I would also like to mention this link How to Extend Django User Model, but I'm not sure which approach is the best to adopt or should I be doing something completely different
Django explicitly supports custom user models. Create a model for your existing table, make it inherit from AbstractBaseUser, and set the AUTH_USER_MODEL setting to point to your new model. See the comprehensive docs.
We can read in more detail from a Django ticket how to migrate from a built-in User model to a custom User model.
Quoting from Carsten Fuchs
Assumptions
Your project doesn't have a custom user model yet.
All existing users must be kept.
There are no pending migrations and all existing migrations are applied.
It is acceptable that all previous migrations are lost and can no longer be unapplied, even if you use version control to checkout old
commits that still have the migration files. This is the relevant
downside of this approach.
Preparations
Make sure that any third party apps that refer to the Django User model only use the ​generic referencing methods.
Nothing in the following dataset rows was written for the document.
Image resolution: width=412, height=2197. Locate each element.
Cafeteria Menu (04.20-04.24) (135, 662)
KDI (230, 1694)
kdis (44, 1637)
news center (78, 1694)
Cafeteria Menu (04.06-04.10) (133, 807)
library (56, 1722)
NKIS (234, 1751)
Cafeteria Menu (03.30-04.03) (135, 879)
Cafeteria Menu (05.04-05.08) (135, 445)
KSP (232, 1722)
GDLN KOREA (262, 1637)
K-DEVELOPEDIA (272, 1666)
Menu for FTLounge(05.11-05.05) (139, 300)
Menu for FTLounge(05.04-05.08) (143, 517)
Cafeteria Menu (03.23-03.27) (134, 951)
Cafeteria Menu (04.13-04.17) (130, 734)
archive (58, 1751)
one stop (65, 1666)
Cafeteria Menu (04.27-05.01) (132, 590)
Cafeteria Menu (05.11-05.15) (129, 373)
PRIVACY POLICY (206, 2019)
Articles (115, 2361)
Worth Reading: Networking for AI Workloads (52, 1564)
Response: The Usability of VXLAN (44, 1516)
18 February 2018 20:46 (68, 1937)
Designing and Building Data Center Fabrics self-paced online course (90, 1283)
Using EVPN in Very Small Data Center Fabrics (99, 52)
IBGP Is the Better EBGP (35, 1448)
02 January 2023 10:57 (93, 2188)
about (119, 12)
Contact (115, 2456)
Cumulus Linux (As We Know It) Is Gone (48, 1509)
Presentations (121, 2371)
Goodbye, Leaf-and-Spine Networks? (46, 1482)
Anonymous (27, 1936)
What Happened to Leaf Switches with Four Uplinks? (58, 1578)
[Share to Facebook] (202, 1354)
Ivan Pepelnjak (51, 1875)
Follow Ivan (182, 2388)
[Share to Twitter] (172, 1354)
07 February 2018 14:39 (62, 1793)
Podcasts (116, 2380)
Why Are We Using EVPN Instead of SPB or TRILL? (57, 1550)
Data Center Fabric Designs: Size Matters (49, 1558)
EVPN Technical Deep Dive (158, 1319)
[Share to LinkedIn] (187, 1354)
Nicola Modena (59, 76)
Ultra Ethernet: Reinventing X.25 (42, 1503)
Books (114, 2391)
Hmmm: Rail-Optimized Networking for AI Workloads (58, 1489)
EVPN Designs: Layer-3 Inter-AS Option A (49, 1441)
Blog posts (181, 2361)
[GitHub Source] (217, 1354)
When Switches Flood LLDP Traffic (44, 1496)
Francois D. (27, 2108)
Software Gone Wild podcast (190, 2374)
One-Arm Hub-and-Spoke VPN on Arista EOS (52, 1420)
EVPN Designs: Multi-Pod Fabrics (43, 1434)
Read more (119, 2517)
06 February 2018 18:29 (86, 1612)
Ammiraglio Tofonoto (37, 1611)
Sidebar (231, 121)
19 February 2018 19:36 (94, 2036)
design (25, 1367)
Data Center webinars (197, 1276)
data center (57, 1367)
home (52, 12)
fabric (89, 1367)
Make sure that your own reusable apps (apps that are intended to be used by others) use the generic reference methods.
I suggest to not do the same with your project apps: The switch to a custom user model is only done once per project and never again. It
is easier (and in my opinion also clearer) to change from
django.contrib.auth.models import User to something else (as detailed
below) than replacing it with generic references that are not needed
in project code.
Make sure that you have a backup of your code and database!
Update the code
You can create the new user model in any existing app or a newly created one. My preference is to create a new app:
./manage.py startapp Accounts
I chose the name "Accounts", but any other name works as well.
Aymeric: „Create a custom user model identical to auth.User, call it User (so many-to-many tables keep the same name) and set
db_table='auth_user' (so it uses the same table).“ In
Accounts/models.py:
from django.contrib.auth.models import AbstractUser
from django.db import models
class User(AbstractUser):
class Meta:
db_table = 'auth_user'
In settings.py, add the app to INSTALLED_APPS and update the AUTH_USER_MODEL setting:
INSTALLED_APPS = (
# ...
'Accounts',
)
AUTH_USER_MODEL = 'Accounts.User'
In your project code, replace all imports of the Django user model:
from django.contrib.auth.models import User with the new, custom one:
from Accounts.models import User
Delete all old migrations. (Beforehand, see if comment 14 is relevant to you!) For example, in the project root:
find . -path "*/migrations/*.py" -not -name "__init__.py" -delete
find . -path "*/migrations/*.pyc" -delete
Create new migrations from scratch:
./manage.py makemigrations
Make any changes to your admin.py files as required. (I cannot give any solid information here, but this is not crucial for the result and
so the details can still be reviewed later.)
Make sure that your testsuite completes successfully! (A fresh test database must be used, it cannot be kept from previous runs.)
At this point, the changes to the code are complete. This is a good time for a commit.
Note that we're done – except that the new migration files mismatch
the contents of the django_migrations table.
(It may even be possible to serve your project at this point: It's
easy to back off before the database is actually changed. Only do
this if you understand that you cannot even touch the migrations
system as long as the steps below are not completed!)
Update the database
Truncate the django_migrations table. MySQL 8 example:
TRUNCATE TABLE django_migrations;
This is possibly different for other databases or verions of MySQL <
8.
Fake-apply the new set of migrations
./manage.py migrate --fake
Check the ContentTypes as described at comment 12
Conclusion
The upgrade to the custom user model is now complete. You can make changes to this model and generate and apply migrations for it as with
any other models.
As a first step, you may wish to unset db_table and generate and apply the resulting migrations.
In my opinion, the startproject management command should anticipate the introduction of a custom user model.